For example, in 2009, the Times published a piece that did not appear to be tongue-in-cheek about how tough it was to get by on an income of $500,000 in New York City. (If this article were to run today, the figure would be moved up to $600,000 to adjust for inflation.) The article, appearing in the opening throes of the Great Recession, laid out the many expenses eating away at this lavish-seeming nest egg: This family would probably have a mortgage payment of $96,000 plus an additional co-op maintenance fee of $96,000. There would also be $32,000 in private school tuition per child and $45,000 for a nanny. That comes to $269,000 a year on an after-tax income of just $293,000. Throw in food, clothing, vacations, and other reasonable costs, and it’s not hard to see how little half a million dollars of gross income can get you, if you’re invested in the high-life amenities that define the lifestyle of the top one percent of Americans.
Several other straight-faced accounts of the high-earner’s plight have likewise focused on families making $500,000. One financial adviser posted the budget of a family he knew personally that spent $271,100 on a net income of $278,400. It included $42,000 for childcare, $18,000 for vacations, and $12,000 for sports and music lessons for the children. The family appeared to have just $7,300 for saving at the end of the year.
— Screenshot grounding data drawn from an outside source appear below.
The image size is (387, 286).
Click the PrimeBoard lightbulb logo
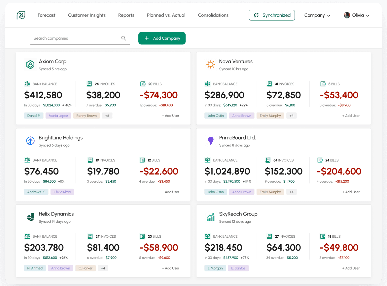[210, 141]
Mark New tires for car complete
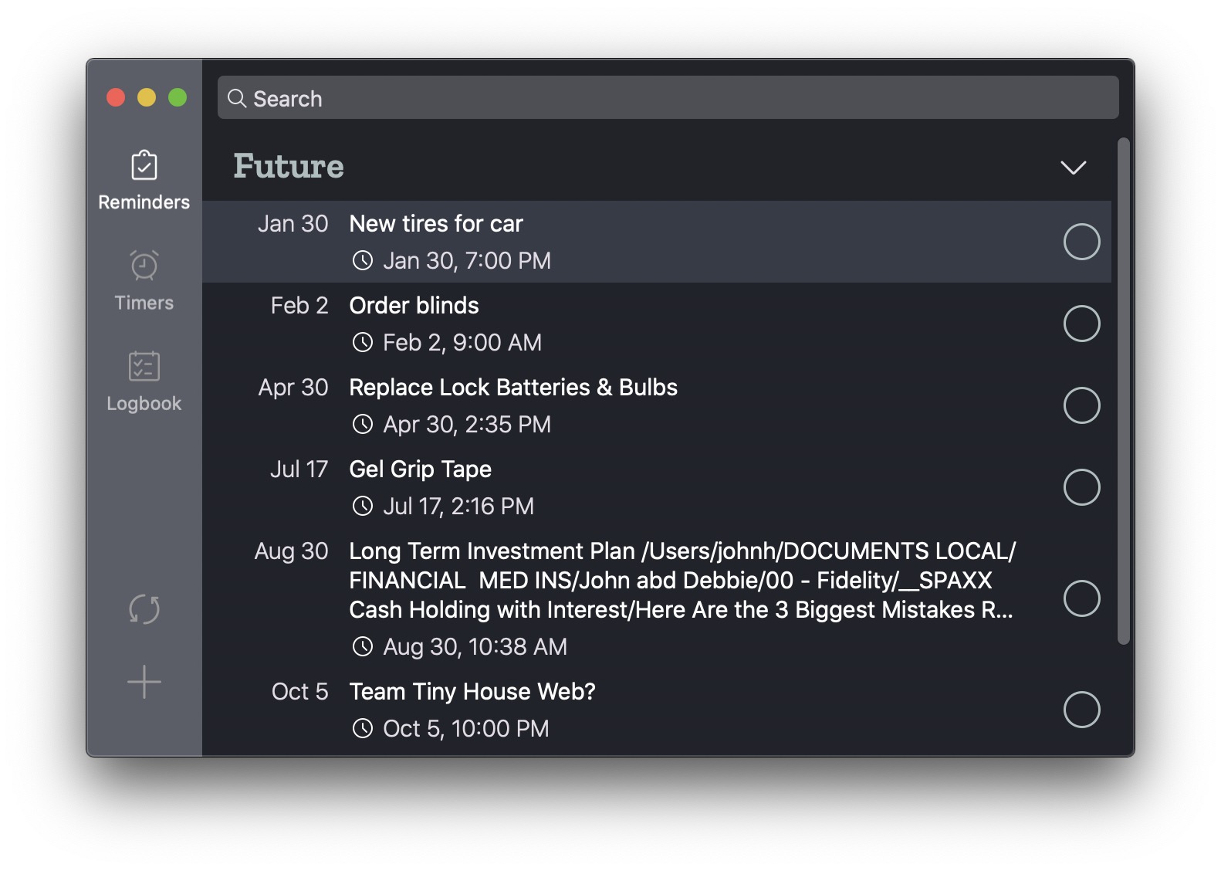The image size is (1221, 871). [1081, 242]
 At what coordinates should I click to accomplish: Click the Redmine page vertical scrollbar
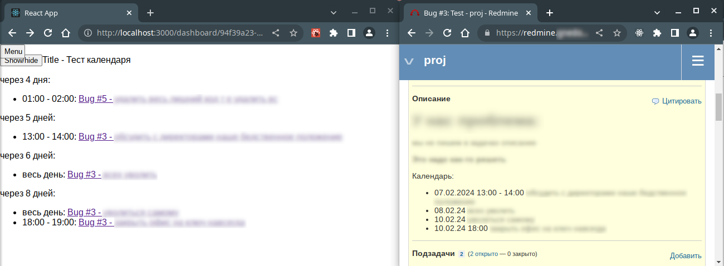pos(718,107)
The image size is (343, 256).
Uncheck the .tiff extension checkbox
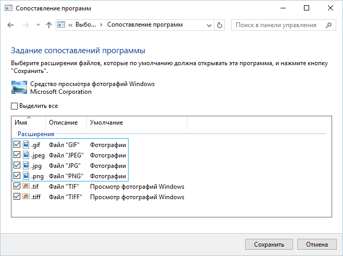[17, 197]
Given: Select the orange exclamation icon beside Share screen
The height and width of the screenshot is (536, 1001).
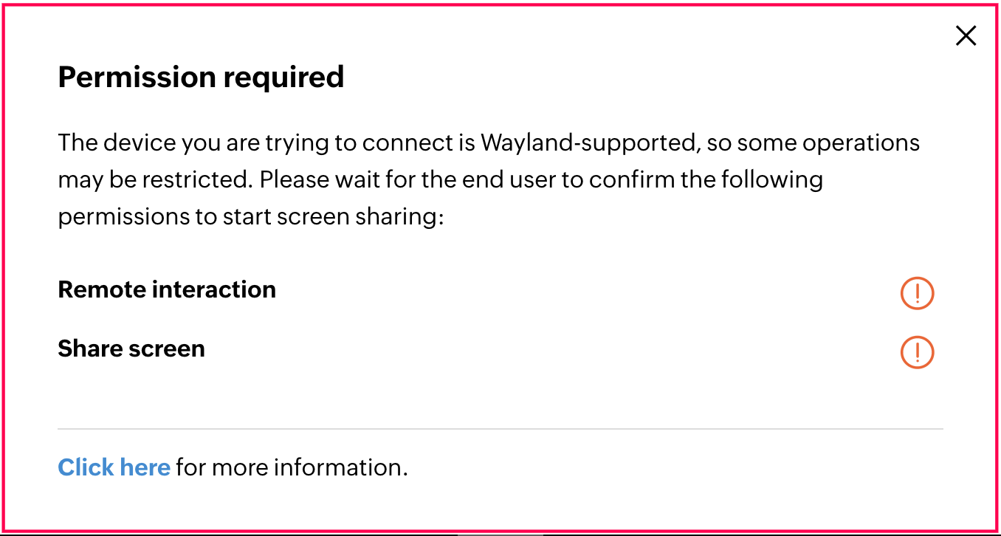Looking at the screenshot, I should [917, 352].
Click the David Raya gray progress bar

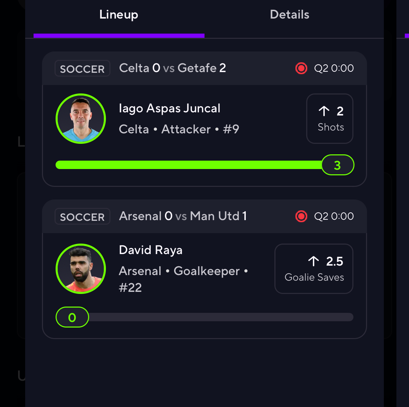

But the numbers that make up such litanies are more than a little fuzzy. For example, any economist looking at this budget would immediately notice that the adviser subtracted the $36,000 contributed to 401(k) accounts as an expense, rather than saving. Nor is there any mention of investment income or home equity. On the other hand, the family apparently was putting away nothing for their children’s college education, and the parents were still paying $32,000 on their own student loans. Perhaps they simply assumed that loans would cover their children’s education as well.
The phenomenon of wealthy people who lack liquidity and therefore essentially live hand-to-mouth is now so prevalent that economists are studying its macroeconomic effects. Historically, economists have assumed that rich people will spend very little out of any income increase because they can already afford whatever they want. But if the rich are constrained by a lack of cash flow, they may spend a considerable portion of any income increase, which would raise short-run growth. Indeed, there are reports that a sharp slowdown in spending by the rich is a key factor in the recent economic slowdown.
Pollsters periodically ask people about who they think belongs in various social classes, based on income. According to Gallup, only 2 percent of Americans historically have put themselves in the upper class, with 16 percent in the upper-middle class, 43 percent in the middle class, 30 percent in the working class, and just 9 percent calling themselves poor. Gallup data also shows that people’s perceptions of what income puts people in what class vary a lot. As the first chart demonstrates, practically every income group includes people who consider themselves as belonging to every other social class. The Gallup findings are confirmed by YouGov data.
There are many reasons why someone who appears to be poor or middle class, objectively, might nevertheless put themselves in a higher social class. They could be children of the well-to-do who are temporarily making little income or expect an inheritance to pull them up at some point. They may be people with degrees from good schools whose perception of their social class is based on their prospects rather than their current circumstances. Or they may hold high-status jobs in fields like journalism or book publishing that don’t necessarily pay very much. They may also be retirees, whose income is relatively low but who have considerable wealth they can draw upon. Indeed, retirees are generally better off financially than nonretirees, elderly homeowners tend to have substantial home equity, and about half don’t even have a mortgage.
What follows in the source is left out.